In 2011, Mycle Schneider spoke of a global downward trend in the nuclear power industry:

The international nuclear lobby has pursued a 10-year-long, massive propaganda strategy aimed at convincing decision-makers that atomic technology has a bright future as a low-carbon energy option... however, most of the high-flying nuclear plans never materialized. The historic maximum of reactors operating worldwide was achieved in 2002 with 444 units. In the European Union the historic peak was reached as early as 1988 with 177 reactors, of which only 134 are left. The only new projects underway in Europe are heavily over budget and much delayed.

As Time magazine rightly stated in March, "Nuclear power is expanding only in places where taxpayers and ratepayers can be compelled to foot the bill." China is building 27 -- or more than 40 percent -- of the 65 units officially under construction around the world. Even there, though, nuclear is fading as an energy option. While China has invested the equivalent of about $10 billion per year into nuclear power in recent years, in 2010 it spent twice as much on wind energy alone and some $54.5 billion on all renewables combined.[155]

In contrast, proponents of nuclear power argue that nuclear power has killed by far the fewest number of people per terawatt hour of any type of power generation, and it has a very small impact on the environment with effectively zero emissions of any kind. And this even taking into account the Chernobyl and Fukushima accidents, in which few people were killed directly and few excess cancers will be caused by releases of radioactivity to the environment. Some proponents acknowledge that most people will not accept this sort of statistical argument nor will they believe reassuring statements from industry or government. Indeed, the industry itself has created fear of nuclear power by pointing out that radioactivity can be dangerous. Improved communication by industry might help to overcome current fears regarding nuclear power, but it will be a difficult task to change current perceptions in the general population.[156]
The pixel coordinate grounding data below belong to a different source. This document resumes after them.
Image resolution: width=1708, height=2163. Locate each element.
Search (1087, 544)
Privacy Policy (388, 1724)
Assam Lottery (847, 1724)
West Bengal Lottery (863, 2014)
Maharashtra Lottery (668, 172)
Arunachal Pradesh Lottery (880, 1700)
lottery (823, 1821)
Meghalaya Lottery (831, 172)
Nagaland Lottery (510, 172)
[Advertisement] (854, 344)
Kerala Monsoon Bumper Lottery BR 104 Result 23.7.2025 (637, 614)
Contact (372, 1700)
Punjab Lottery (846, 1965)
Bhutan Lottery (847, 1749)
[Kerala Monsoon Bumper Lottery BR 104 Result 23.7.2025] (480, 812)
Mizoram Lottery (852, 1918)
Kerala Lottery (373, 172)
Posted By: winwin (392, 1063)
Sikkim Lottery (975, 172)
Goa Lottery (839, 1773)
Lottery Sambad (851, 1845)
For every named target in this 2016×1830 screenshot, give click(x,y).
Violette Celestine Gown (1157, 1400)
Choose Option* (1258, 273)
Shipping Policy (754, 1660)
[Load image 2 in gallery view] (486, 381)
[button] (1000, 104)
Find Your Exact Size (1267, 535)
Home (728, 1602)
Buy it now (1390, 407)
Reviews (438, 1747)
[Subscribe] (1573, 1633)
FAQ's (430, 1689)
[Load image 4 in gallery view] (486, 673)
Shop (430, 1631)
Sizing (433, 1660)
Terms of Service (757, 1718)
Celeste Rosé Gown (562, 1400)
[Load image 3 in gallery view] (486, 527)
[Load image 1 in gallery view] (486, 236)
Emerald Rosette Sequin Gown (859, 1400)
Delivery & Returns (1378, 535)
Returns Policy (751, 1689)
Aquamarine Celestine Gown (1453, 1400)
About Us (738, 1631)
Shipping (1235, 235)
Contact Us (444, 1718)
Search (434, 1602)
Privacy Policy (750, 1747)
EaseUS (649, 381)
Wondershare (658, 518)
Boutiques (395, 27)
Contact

But with regard to the proposition that "Improved communication by industry might help to overcome current fears regarding nuclear power", M.V. Ramana says that the basic problem is that there is "distrust of the social institutions that manage nuclear energy", and a 2001 survey by the European Commission found that "only 10.1 percent of Europeans trusted the nuclear industry". This public distrust is periodically reinforced by safety violations by nuclear companies, or through ineffectiveness or corruption on the part of nuclear regulatory authorities. Once lost, says Ramana, trust is extremely difficult to regain.[157] Faced with public antipathy, the nuclear industry has "tried a variety of strategies to persuade the public to accept nuclear power", including the publication of numerous "fact sheets" that discuss issues of public concern. Ramana says that none of these strategies have been very successful.[158]

In March 2012, E.ON UK and RWE npower announced they would be pulling out of developing new nuclear power plants in the UK, placing the future of nuclear power in the UK in doubt.[159] More recently, Centura (who own British Gas) pulled out of the race on 04 February 2013 by letting go its 20% option on four new nuclear plants.[160] Cumbria county council (a local authority) turned down an application for a final waste repository on 30 January 2013 — there is currently no alternative site on offer.[161]